### Given text
Over the last year, I have had the pleasure of working with Fed colleagues and other payments industry experts on one of the Accredited Standards Committee's X9A Financial Industry Standards workgroups in writing a technical report on U.S. card-not-present (CNP) fraud mitigation. You can download the final report (at no cost) from the ANSI (American National Standards Institute) web store.
As this blog and other industry publications have been forecasting for years, the migration to payment cards containing EMV chips may already be resulting in a reduction of counterfeit card fraud and an increase in CNP fraud and other fraudulent activity. This has been the trend in other countries that have gone through the chip card migration, and there was no reason to believe that it would be any different in the United States. The purpose of the technical report was to identify the major types of CNP fraud and present guidelines for mitigating these fraud attacks to the various payments industry stakeholders.

### Data lines

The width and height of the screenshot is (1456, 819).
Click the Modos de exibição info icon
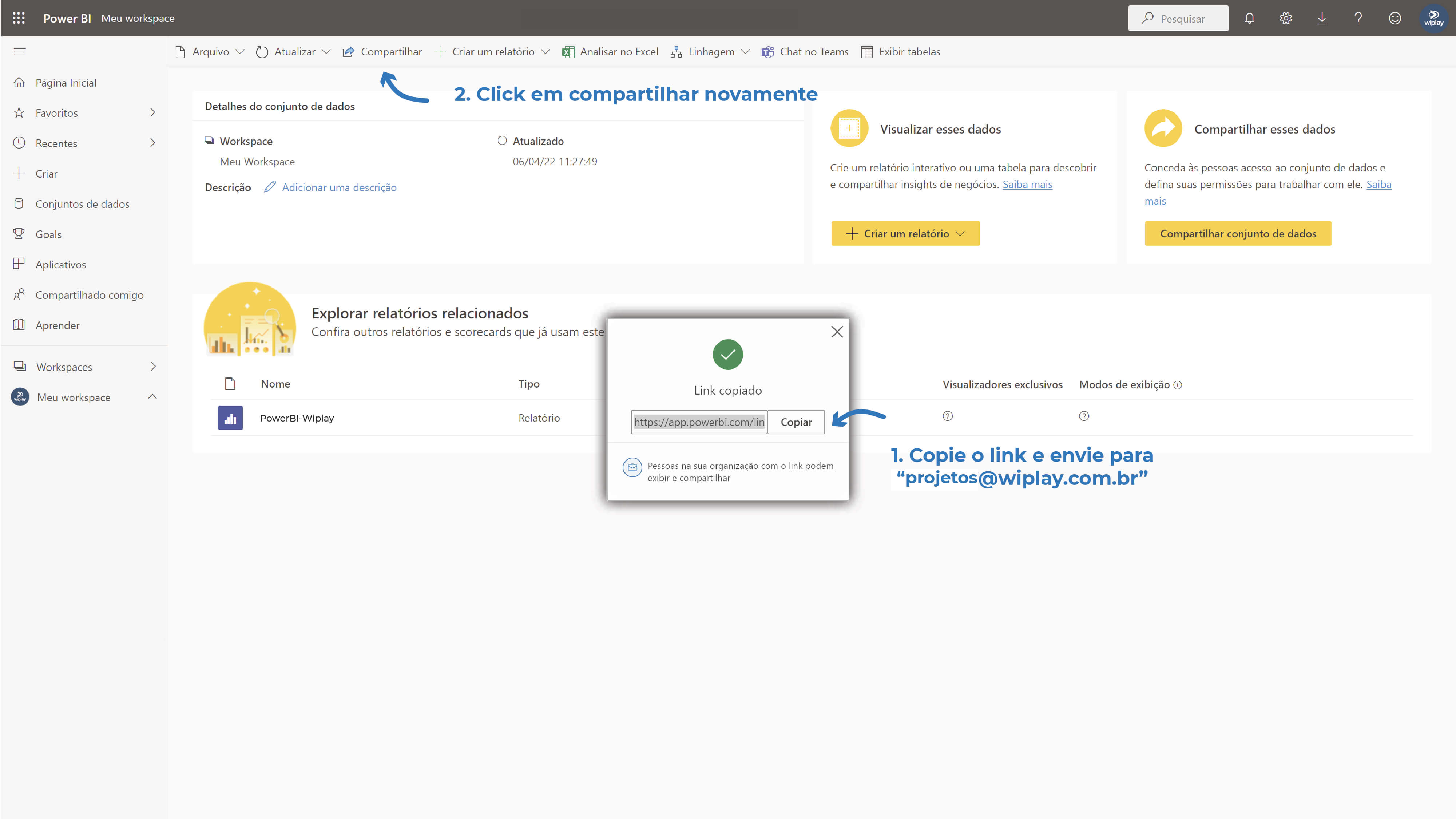point(1178,385)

### Written request 1
Do these statements agree with the card-not-present fraud post? (a) The final report can be downloaded for free from the ANSI web store. (b) The writer spent the last five years on the workgroup. (c) The report set out to identify the major types of CNP fraud.
### Written request 2
Can you repeat the card-not-present fraud post from "Over the last" to "Institute) web store."?
### Written request 3
Could you pick up the card-not-present fraud post after its last sentence and continue it?
The data is separate from the card-not-present fraud post.

### Output 1
(a) Yes: "You can download the final report (at no cost) from the ANSI (American National Standards Institute) web store."
(b) No: "Over the last year, I have had the pleasure of working with Fed colleagues and other payments industry experts"
(c) Yes: "The purpose of the technical report was to identify the major types of CNP fraud"

### Output 2
Over the last year, I have had the pleasure of working with Fed colleagues and other payments industry experts on one of the Accredited Standards Committee's X9A Financial Industry Standards workgroups in writing a technical report on U.S. card-not-present (CNP) fraud mitigation. You can download the final report (at no cost) from the ANSI (American National Standards Institute) web store.

### Output 3
Source: Data from Card-Not-Present (CNP) Fraud Mitigation in the United States, the 2018 technical report prepared by the Accredited Standards Committee X9, Incorporated Financial Industry Standards
After an initial section identifying the primary stakeholders that CNP fraud affects, the technical report reviews five major CNP transaction scenarios, complete with transaction flow diagrams. The report continues with a detailed section of terms, definitions, and initialisms and acronyms.
The best defense against CNP fraud from an industry standpoint is the protection of data from being breached in the first place. Section 5 of the report reviews the role that data security takes in CNP fraud mitigation. It contains references to other documents providing detailed data protection recommendations.
Criminals will gather personal and payment data in various attacks against those who don't use strong data protection practices, so the next sections deal with the heart of CNP fraud mitigation.
- Section 6 identifies the major types of CNP fraud attacks, both attacks that steal data and those that use that data to conduct fraudulent activities.
- Section 7 reviews mitigation tools and approaches to take against such attacks. The section is subdivided into perspectives of various stakeholders, including merchants, merchant acquirers and gateways, issuers and issuer processors, and, finally, payment card networks.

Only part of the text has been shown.